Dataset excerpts
****************************************

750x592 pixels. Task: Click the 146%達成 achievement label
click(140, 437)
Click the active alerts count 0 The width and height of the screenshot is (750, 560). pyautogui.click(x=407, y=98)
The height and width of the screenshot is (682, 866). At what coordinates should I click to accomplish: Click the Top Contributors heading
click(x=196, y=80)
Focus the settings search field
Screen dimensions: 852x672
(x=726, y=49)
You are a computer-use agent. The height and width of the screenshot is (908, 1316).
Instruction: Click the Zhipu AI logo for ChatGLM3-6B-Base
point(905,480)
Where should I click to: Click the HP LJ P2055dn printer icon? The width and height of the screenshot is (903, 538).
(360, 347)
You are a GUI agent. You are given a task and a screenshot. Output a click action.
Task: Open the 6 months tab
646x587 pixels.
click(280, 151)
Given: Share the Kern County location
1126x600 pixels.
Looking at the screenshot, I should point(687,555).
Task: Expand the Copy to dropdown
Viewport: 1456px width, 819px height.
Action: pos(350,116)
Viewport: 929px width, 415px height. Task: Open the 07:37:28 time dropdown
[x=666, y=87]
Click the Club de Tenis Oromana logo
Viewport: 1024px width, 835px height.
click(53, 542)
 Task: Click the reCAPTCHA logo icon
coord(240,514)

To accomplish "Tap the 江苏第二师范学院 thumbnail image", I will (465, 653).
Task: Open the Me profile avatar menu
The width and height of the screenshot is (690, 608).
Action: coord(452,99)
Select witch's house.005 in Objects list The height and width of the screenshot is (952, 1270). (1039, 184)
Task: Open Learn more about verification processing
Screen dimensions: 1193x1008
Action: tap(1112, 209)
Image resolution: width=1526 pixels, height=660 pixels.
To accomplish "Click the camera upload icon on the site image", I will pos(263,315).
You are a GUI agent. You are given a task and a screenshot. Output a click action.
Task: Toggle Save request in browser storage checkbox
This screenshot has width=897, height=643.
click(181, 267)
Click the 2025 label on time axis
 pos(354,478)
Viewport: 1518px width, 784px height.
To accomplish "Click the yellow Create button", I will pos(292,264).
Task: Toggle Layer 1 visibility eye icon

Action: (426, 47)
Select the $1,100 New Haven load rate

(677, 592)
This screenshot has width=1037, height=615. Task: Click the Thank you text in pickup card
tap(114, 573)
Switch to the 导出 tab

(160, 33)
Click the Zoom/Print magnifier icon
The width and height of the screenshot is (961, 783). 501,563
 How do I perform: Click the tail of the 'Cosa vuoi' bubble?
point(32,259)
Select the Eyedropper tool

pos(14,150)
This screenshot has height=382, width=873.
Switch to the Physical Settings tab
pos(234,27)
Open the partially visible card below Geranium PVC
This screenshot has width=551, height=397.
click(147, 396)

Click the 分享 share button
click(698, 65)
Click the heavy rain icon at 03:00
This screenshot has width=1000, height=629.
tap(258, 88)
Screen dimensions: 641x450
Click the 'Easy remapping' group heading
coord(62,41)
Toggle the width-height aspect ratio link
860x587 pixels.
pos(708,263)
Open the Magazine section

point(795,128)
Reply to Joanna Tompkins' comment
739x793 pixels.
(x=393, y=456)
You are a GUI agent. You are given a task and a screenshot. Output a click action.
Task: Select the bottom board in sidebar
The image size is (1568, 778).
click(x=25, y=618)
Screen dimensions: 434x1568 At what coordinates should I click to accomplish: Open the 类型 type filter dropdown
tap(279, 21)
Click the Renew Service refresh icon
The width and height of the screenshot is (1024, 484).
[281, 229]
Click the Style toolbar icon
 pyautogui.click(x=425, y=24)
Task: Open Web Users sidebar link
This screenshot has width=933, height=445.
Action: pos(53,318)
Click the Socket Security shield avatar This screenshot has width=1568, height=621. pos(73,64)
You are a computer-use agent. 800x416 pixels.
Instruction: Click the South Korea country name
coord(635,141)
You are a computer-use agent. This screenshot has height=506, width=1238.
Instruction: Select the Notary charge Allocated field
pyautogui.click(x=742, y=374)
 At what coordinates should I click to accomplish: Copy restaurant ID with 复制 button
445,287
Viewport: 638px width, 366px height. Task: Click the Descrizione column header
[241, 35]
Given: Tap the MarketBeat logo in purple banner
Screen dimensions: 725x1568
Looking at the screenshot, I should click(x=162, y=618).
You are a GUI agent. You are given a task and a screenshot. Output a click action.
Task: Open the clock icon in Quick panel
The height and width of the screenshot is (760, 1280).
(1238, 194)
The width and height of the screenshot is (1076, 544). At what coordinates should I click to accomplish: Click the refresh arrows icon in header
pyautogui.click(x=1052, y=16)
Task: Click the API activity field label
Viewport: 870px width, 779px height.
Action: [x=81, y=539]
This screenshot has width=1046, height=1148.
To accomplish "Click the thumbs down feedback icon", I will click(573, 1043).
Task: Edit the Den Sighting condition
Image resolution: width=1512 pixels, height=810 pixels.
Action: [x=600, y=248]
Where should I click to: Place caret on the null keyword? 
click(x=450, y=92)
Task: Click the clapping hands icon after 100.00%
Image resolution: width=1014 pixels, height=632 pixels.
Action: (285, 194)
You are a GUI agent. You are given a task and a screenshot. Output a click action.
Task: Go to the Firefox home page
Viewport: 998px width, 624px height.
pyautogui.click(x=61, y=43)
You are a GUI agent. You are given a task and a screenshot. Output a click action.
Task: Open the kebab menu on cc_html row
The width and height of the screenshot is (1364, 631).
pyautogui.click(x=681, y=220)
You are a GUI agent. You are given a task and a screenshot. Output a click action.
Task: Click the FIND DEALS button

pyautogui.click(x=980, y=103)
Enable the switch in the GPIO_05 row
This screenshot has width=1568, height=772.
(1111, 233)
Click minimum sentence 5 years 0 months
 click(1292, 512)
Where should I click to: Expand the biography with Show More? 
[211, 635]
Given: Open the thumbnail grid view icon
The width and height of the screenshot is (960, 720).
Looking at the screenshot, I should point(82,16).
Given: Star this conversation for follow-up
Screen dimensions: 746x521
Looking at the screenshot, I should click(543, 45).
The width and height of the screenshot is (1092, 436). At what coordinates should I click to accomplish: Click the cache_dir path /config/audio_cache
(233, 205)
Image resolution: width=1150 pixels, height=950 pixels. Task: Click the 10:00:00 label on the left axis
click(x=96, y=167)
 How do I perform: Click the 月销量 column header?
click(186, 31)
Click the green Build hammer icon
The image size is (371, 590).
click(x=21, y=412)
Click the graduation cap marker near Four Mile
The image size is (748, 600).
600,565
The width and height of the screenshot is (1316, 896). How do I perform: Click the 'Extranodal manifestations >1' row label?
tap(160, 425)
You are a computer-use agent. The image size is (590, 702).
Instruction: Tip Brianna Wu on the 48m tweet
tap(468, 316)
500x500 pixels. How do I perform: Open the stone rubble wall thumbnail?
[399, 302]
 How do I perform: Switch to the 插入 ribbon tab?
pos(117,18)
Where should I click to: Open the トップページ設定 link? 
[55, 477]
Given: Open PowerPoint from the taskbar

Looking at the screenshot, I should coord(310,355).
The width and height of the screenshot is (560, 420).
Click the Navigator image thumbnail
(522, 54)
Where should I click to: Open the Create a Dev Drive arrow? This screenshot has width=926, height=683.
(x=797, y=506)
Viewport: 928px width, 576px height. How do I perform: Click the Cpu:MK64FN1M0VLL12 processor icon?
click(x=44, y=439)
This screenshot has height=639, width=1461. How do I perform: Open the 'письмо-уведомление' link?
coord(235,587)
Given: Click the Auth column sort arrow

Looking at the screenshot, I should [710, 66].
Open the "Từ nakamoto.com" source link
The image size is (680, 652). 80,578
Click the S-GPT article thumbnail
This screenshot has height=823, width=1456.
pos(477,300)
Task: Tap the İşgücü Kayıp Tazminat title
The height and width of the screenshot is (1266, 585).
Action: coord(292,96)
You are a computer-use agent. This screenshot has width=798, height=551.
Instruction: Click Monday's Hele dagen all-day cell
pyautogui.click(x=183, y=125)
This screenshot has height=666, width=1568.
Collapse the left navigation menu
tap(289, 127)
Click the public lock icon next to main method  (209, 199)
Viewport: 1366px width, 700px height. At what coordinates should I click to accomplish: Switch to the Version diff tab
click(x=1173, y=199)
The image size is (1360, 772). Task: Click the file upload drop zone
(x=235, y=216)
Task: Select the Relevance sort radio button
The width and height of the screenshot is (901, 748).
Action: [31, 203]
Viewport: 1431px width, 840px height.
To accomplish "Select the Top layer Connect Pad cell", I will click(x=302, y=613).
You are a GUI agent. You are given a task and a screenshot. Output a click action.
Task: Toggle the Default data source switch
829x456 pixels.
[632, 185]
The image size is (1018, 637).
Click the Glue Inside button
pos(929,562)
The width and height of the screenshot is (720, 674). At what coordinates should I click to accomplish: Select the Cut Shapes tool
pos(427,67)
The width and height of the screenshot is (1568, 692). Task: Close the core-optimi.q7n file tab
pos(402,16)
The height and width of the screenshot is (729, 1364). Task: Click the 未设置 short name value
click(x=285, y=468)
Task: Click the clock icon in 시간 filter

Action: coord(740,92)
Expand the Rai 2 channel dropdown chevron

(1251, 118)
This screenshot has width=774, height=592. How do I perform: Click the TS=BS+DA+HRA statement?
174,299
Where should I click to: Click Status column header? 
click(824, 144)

****************************************

ABOUT THIS EXERCISE - Every line holding the word "will" should be copied out of the records above.

THE ANSWER -
To accomplish "Tap the 江苏第二师范学院 thumbnail image", I will (465, 653).
To accomplish "Click the camera upload icon on the site image", I will pos(263,315).
To accomplish "Click the yellow Create button", I will pos(292,264).
To accomplish "Click the thumbs down feedback icon", I will click(573, 1043).
To accomplish "Select the Top layer Connect Pad cell", I will click(x=302, y=613).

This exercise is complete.